Editors retain final responsibility in selecting reviewers and should exercise active oversight of that task

It is also possible that generative AI could be used to identify peer reviewers for manuscripts. Given that many editors already rely on software to suggest peer reviewers and on algorithms to remove conflicts of interest and check for publications in the relevant areas, it would be unsurprising for AI to play a growing role in the editorial process. Again, using AI as a decision-support tool may be beneficial and save time. But replacing this editorial function with AI seems unwarranted, except under exceptional circumstances. There are advantages to having a person—an agent who has moral responsibility for the content of a journal—standing behind all editorial decisions. This has the potential to be lost in new publication models that have moved away from having an editor-in-chief role. It remains to be seen how a sense of editorial responsibility will be distributed in these new publishing models, though ethics audits and greater responsibility by the publisher combined with advisory boards of scholars have been explored.
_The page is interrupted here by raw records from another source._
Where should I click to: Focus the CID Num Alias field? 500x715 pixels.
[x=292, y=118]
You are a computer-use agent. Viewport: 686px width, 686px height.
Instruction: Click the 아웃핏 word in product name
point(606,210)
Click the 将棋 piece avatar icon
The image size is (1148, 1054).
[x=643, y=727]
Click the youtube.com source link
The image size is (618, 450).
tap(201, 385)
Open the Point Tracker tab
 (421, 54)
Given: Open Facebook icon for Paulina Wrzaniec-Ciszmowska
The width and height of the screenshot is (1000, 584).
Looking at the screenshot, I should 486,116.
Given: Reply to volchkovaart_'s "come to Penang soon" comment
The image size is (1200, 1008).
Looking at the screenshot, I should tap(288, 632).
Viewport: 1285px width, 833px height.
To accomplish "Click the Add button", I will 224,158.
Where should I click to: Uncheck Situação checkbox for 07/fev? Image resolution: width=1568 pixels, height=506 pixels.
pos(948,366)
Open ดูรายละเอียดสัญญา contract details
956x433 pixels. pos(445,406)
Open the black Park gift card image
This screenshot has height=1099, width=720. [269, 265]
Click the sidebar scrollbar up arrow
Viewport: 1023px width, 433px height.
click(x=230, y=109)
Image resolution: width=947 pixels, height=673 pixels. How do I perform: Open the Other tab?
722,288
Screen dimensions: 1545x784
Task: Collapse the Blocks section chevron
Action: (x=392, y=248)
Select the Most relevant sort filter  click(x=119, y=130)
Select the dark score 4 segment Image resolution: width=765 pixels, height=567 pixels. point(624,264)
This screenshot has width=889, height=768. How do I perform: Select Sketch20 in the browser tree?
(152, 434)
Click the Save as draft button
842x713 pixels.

Final responsibility for the editing of a paper lies with human authors and editors

In principle, copyeditors could employ generative AI to improve the language and style of a manuscript and to bring it into conformity with internal guidelines for formatting and references. Such uses do not appear to be substantively different from authors’ uses of AI to revise and refine a manuscript in the final stages of preparation, prior to submission. In keeping with the positions above, final responsibility for the text must lie with humans, however.

Toward shared norms

The stance set out here is consistent with those taken by the Committee on Publishing Ethics and many journal publishers, including those that publish or provide publishing services to the journals we edit. Previous position statements have addressed concerns about the use of AI for peer review and the importance of reviewers revealing to authors if they used AI in their review (Zielinski et al. 2023). However, to our knowledge, none have addressed the importance of using human reviewers to review manuscripts and editors retaining final decisions over what reviewers to select. Our stance differs from the position of Science magazine, which holds not only that a generative AI tool cannot be an author but also that “text generated by ChatGPT (or any other AI tools) cannot be used in the work, nor can figures, images, or graphics be the products of such tools” (Thorpe 2023, p. 313). Such a proscription is too broad and may be impossible to enforce, in our view. Yet we recognize that the ethical issues raised by generative AI are complex, and we have struggled to decide how editors should promote responsible use of these technologies. Over time, we hope, the community of scholars will develop professional norms about the appropriate ways of using these new tools. Reviewers and readers, not just editors, will have much to say about these norms. The variety of ways in which generative AI technologies can be used and the pace of change may, in fact, render detailed editorial policy statements ineffective or impracticable. Instead, reliance on evolving professional norms based on broader public conversation about generative AI technologies may turn out to be the best way forward. Our shared statement is intended to promote this wider social discourse.